To my mind, this is not “copying,” but the natural result of algorithmic search. Google’s results are a kind of gold standard; that the machine learned models learn to do what Google does is not unexpected. One way for Bing to “beat Google” at search is to be as good as Google in algorithmic search; which implies being as good as Google first. I don’t think you’d get an argument from anyone that Microsoft Live—Bing’s predecessor—was not as good as Google in core search. But I think a lot of people are beginning to realize that Bing’s core results really are about as good as Google’s core results now. And this is a result, not of copying, but of all the engineering and hard work of identifying the “over 1000 signals and features” that go into ranking and selection.
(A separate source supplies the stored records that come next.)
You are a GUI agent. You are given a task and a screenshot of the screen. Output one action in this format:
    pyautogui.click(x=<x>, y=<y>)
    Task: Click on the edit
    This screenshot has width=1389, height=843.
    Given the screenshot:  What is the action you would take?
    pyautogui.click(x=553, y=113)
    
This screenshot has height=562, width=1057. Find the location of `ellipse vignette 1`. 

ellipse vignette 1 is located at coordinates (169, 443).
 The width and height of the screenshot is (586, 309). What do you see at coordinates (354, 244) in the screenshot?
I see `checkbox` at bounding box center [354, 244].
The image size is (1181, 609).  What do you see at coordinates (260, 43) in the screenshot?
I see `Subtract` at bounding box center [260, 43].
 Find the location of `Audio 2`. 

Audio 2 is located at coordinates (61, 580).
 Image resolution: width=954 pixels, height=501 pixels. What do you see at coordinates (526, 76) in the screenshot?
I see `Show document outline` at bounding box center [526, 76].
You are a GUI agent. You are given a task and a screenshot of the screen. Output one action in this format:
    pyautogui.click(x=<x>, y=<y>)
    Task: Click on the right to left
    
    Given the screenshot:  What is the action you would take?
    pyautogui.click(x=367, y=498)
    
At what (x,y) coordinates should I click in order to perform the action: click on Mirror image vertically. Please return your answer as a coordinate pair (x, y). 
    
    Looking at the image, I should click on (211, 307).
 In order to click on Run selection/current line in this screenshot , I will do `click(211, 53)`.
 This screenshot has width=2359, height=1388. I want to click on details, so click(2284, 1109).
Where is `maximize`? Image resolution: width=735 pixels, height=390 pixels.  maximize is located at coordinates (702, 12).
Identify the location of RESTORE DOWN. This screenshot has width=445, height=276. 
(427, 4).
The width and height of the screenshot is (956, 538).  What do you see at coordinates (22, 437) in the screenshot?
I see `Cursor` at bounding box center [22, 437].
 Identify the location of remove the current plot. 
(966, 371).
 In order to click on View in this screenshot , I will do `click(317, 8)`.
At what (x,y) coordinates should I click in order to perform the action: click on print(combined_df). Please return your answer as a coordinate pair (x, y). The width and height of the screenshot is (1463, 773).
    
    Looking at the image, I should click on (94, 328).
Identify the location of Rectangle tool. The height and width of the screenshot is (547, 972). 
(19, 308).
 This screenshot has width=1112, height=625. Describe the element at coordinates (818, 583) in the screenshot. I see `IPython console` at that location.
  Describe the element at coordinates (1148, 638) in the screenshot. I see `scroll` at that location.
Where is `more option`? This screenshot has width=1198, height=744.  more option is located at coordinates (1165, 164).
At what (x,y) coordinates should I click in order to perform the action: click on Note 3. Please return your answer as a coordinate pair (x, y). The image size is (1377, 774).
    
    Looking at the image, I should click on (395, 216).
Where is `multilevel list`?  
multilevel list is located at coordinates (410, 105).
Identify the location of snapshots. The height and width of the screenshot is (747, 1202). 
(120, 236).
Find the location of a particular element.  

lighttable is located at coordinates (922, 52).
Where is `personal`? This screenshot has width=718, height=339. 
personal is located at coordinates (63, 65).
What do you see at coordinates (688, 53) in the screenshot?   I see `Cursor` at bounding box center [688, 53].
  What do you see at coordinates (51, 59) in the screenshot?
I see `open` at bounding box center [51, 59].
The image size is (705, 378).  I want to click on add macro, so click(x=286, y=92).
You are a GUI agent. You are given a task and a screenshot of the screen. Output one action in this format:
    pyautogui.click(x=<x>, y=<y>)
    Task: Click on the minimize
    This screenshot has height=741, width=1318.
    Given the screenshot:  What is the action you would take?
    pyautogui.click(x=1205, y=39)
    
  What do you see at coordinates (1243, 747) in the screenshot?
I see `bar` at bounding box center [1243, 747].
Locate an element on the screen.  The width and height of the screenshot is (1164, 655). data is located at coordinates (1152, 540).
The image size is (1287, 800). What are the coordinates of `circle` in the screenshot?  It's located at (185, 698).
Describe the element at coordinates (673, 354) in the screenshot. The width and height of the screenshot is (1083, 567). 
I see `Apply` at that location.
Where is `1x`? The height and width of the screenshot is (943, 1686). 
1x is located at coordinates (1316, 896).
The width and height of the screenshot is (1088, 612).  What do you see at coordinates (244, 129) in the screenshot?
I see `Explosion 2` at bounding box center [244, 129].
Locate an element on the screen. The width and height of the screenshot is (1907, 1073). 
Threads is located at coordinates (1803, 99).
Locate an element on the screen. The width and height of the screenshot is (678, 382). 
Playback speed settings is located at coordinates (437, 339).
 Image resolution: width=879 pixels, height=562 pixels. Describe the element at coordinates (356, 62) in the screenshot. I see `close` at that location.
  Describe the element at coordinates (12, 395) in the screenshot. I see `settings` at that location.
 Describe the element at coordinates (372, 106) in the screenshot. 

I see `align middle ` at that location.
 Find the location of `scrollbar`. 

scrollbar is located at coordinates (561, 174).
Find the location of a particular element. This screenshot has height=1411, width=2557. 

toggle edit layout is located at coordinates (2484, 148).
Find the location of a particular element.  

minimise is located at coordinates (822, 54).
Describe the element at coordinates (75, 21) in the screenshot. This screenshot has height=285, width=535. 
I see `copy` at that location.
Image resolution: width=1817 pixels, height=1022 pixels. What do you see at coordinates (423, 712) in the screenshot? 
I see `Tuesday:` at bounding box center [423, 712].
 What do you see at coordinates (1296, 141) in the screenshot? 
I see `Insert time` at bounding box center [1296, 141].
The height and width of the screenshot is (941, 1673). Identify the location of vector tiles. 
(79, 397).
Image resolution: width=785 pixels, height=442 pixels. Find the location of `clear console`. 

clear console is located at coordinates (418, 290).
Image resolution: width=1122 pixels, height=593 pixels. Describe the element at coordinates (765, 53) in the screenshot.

Interestingly, Google’s accusation came out the evening before Matt Cutts (who helps Google maintain search quality and lead anti-spam efforts) and Harry Shum were to appear jointly at “Future of Search” roundtable discussion (along with the CEO of Blekko, a new search engine). Cutts accused Bing directly here, and Shum said more or less what he said in the blog post. But he said something else interesting. He said that Google’s honeypot was a new kind of query spam (and that he was glad that Google had identified it). Maybe this was just trying to get a dig in at Google’s most public anti-spam advocate. But there really is some truth in this. Having identified this kind of query trap, I suspect engineers at Bing will look for ways of turning this into an anti-feature, and these sorts of results will be learned away.

You could tell that Cutts, as mild mannered a person as you’re likely to meet, was really upset at the thought that Bing is unfairly copying Google’s results—in fact, he said as much at the round table. I don’t quite get this, and I’d like to understand it better. He knows better than most how these things work. When I first started working for Microsoft (after the acquisition of Powerset, a startup company I was part of), I was suspicious. What I found is a large group of dedicated search engineers who want to build the best possible search engine, measured and driven by data—a method modeled for us by Google. I guess we’d be upset if we thought a competitor were cheating by using our results. But, from my standpoint, Shum’s public statement about what Bing is doing fairly describes what is happening: Bing uses clickstream data in its models, which sometimes leads to similar selections and rankings as Google’s selections and rankings. Bing isn’t cheating or copying; it’s using data from customers (who have opted in) to improve its results.